## PROBLEMS TO WORK ON
1 - Restate the Poisson loss mailing-list reply, starting with "Andreas Mueller Wed, 29" and going on through "given the model.", swapping "likelihood" for "probability".
2 - Extend the scikit-learn mailing-list thread on a Poisson loss contribution past its final line.

## SELECTED EXTRACT
· · · · ·

Re: [Scikit-learn-general] Possible code contribution (Poisson loss)

Andreas Mueller Wed, 29 Jul 2015 07:18:54 -0700

Shouldn't that be "score_samples"?
Well, it is a conditional likelihood p(y|x), not p(x) or p(x, y).
But it is the likelihood of some data given the model.



On 07/29/2015 02:58 AM, Jan Hendrik Metzen wrote:
> Such a predict_proba_at() method would also make sense for Gaussian
> process regression. Currently, computing probability densities for GPs
> requires predicting mean and standard deviation (via "MSE") at X and
> using scipy.stats.norm.pdf to compute probability densities for y for
> the predicted mean and standard-deviation. I think it would be nice to
> allow this directily via the API. Thus +1 for adding a method like
> predict_proba_at().
>
> Jan
>
> On 29.07.2015 06:42, Mathieu Blondel wrote:
>> Regarding predictions, I don't really see what's the problem. Using
>> GLMs as an example, you just need to do
>>
>> def predict(self, X):
>>      if self.loss == "poisson":
>>          return np.exp(np.dot(X, self.coef_))
>>      else:
>>          return np.dot(X, self.coef_)
>>
>> A nice thing about Poisson regression is that we can query the
>> probability p(y|x) for a specific integer y.
>> https://en.wikipedia.org/wiki/Poisson_regression
>>
>> We need to decide an API for that (so far we have used predict_proba
>> for classification so the output was always n_samples x n_classes).
>> How about predict_proba(X, at_y=some_integer)?
>>
>> However, this is also mean that we can't use predict_proba to detect
>> classifiers anymore...

· · · · ·

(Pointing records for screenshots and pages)
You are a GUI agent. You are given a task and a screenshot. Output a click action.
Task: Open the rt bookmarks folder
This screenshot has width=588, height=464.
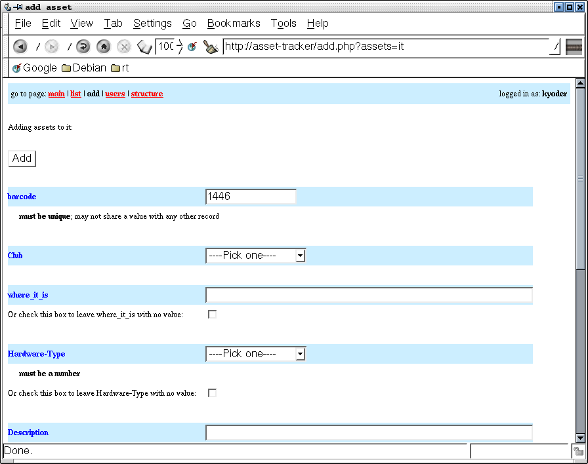pos(119,68)
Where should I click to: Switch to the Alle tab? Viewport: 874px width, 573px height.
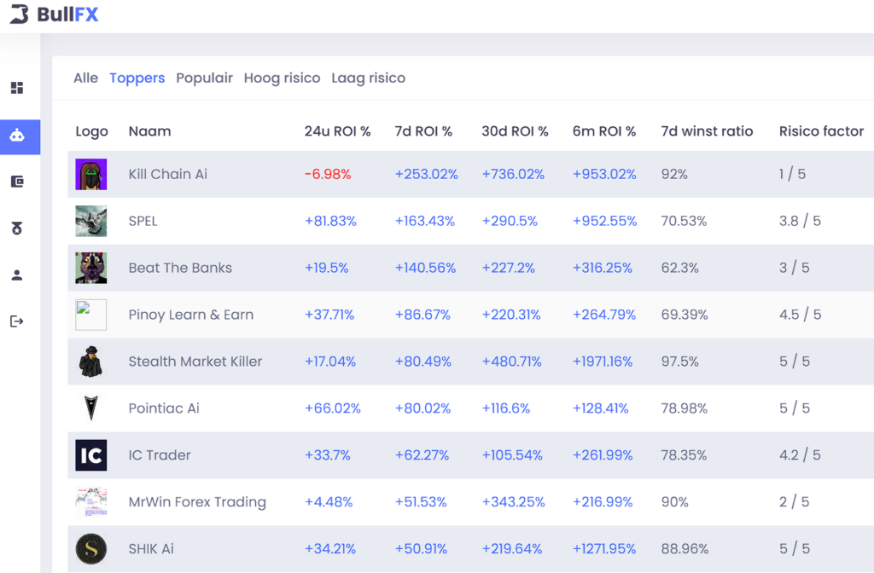(85, 78)
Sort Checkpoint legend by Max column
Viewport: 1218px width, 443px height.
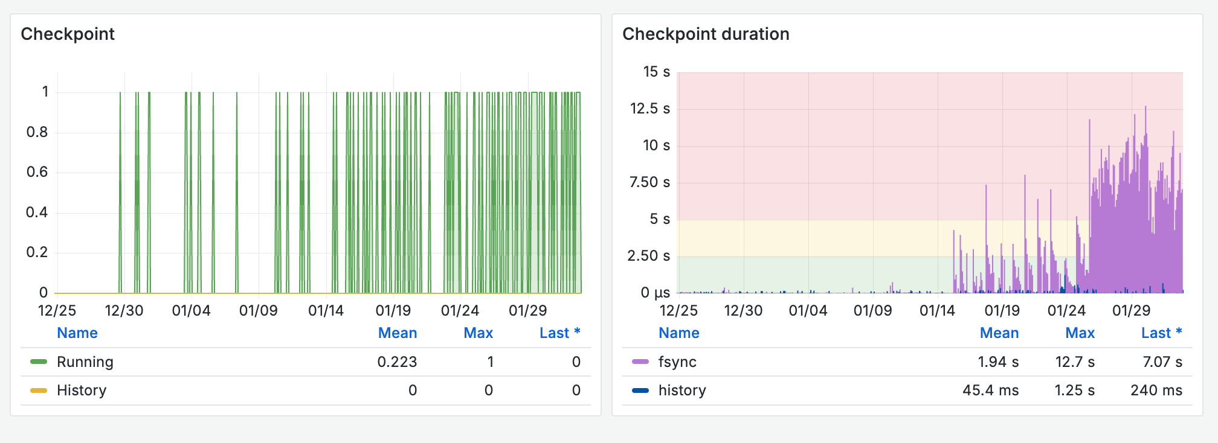pos(478,333)
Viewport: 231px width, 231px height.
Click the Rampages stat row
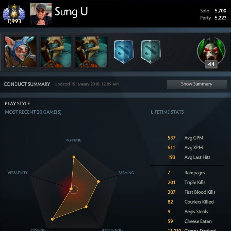coord(186,173)
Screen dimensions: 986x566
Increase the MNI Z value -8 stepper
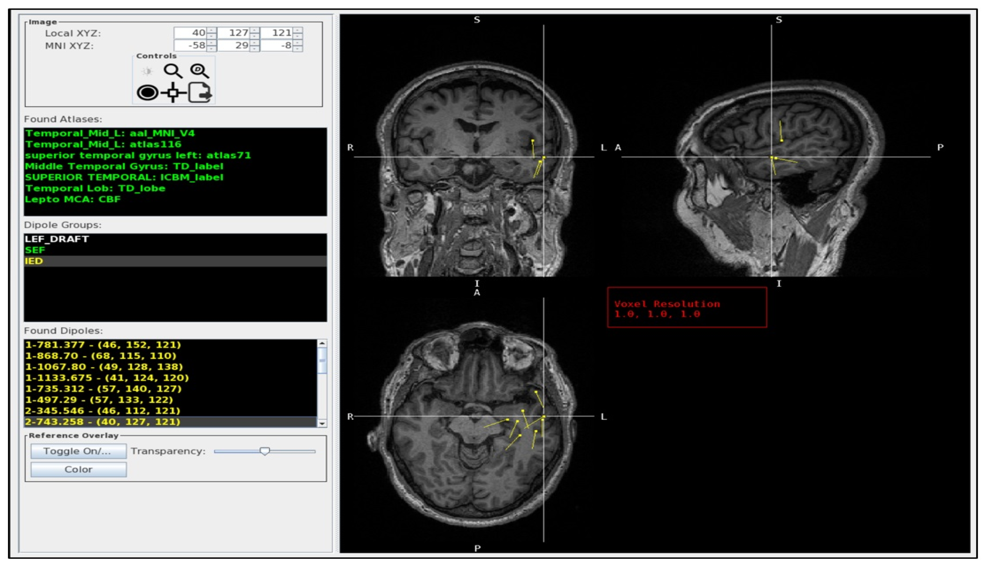pos(298,43)
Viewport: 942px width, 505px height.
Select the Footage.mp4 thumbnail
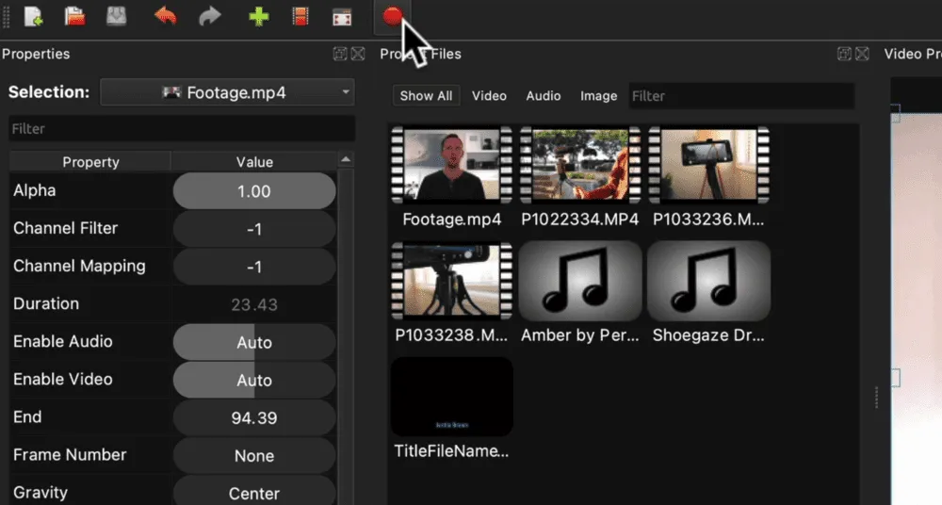pos(452,167)
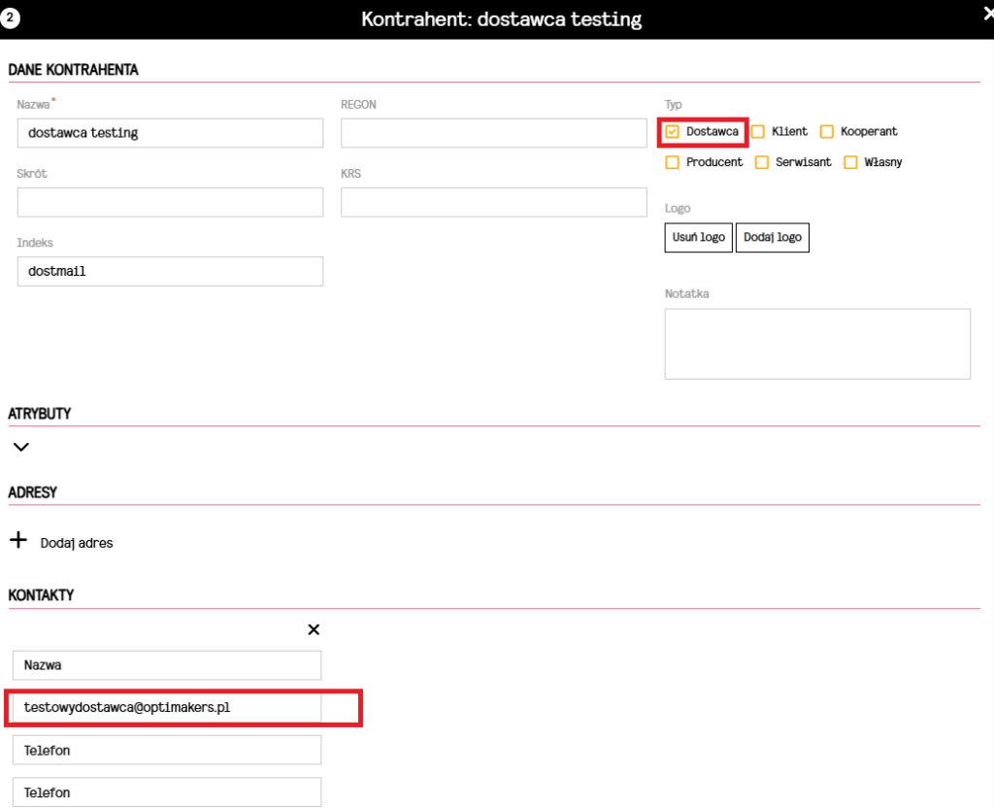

· · · · ·

## RESPONSES PER TASK
1 -
Andreas Mueller Wed, 29 Jul 2015 07:18:54 -0700

Shouldn't that be "score_samples"?
Well, it is a conditional probability p(y|x), not p(x) or p(x, y).
But it is the probability of some data given the model.

2 -
>> Another solution would be to introduce a new method
>> predict_proba_at(X, y=some_integer)...
>>
>> Mathieu
>>
>>
>> On Wed, Jul 29, 2015 at 4:19 AM, Andreas Mueller <t3k...@gmail.com
>> <mailto:t3k...@gmail.com>> wrote:
>>
>>      I was expecting there to be the actual poisson loss implemented in
>>      the class, not just a log transform.
>>
>>
>>
>>      On 07/28/2015 02:03 PM, josef.p...@gmail.com
>>      <mailto:josef.p...@gmail.com> wrote:
>>>      Just a comment from the statistics sidelines
>>>
>>>      taking log of target and fitting a linear or other model doesn't
>>>      make it into a Poisson model.
>>>
>>>      But maybe "Poisson loss" in machine learning is unrelated to the
>>>      Poisson distribution or a Poisson model with E(y| x) = exp(x beta). ?
>>>
>>>      Josef
>>>
>>>
>>>      On Tue, Jul 28, 2015 at 2:46 PM, Andreas Mueller
>>>      <t3k...@gmail.com <mailto:t3k...@gmail.com>> wrote:
>>>
>>>          I'd be happy with adding Poisson loss to more models, thought
>>>          I think it would be more natural to first add it to GLM
>>>          before GBM ;)
>>>          If the addition is straight-forward, I think it would be a
>>>          nice contribution nevertheless.
>>>          1) for the user to do np.exp(gbmpoisson.predict(X)) is not
>>>          acceptable. This needs to be automatic. It would be best if
>>>          this could be done in a minimally intrusive way.
>>>
>>>          2) I'm not sure, maybe Peter can comment?
>>>
>>>          3) I would rather contribute sooner, but other might thing
>>>          differently. Silently ignoring sample weights is not an
>>>          option, but you can error if they are provided.
>>>
>>>          Hth,
>>>          Andy
>>>
>>>
>>>          On 07/23/2015 08:52 PM, Peter Rickwood wrote:
>>>>          Hello sklearn developers,
>>>>
>>>>          I'd like the GBM implementation in sklearn to support
>>>>          Poisson loss, and I'm comfortable in writing the code (I
>>>>          have modified my local sklearn source already and am using
>>>>          Poisson loss GBM's).
>>>>
>>>>          The sklearn site says to get in touch via this list before
>>>>          making a contribution, so is it worth me to submitting
>>>>          something along these lines?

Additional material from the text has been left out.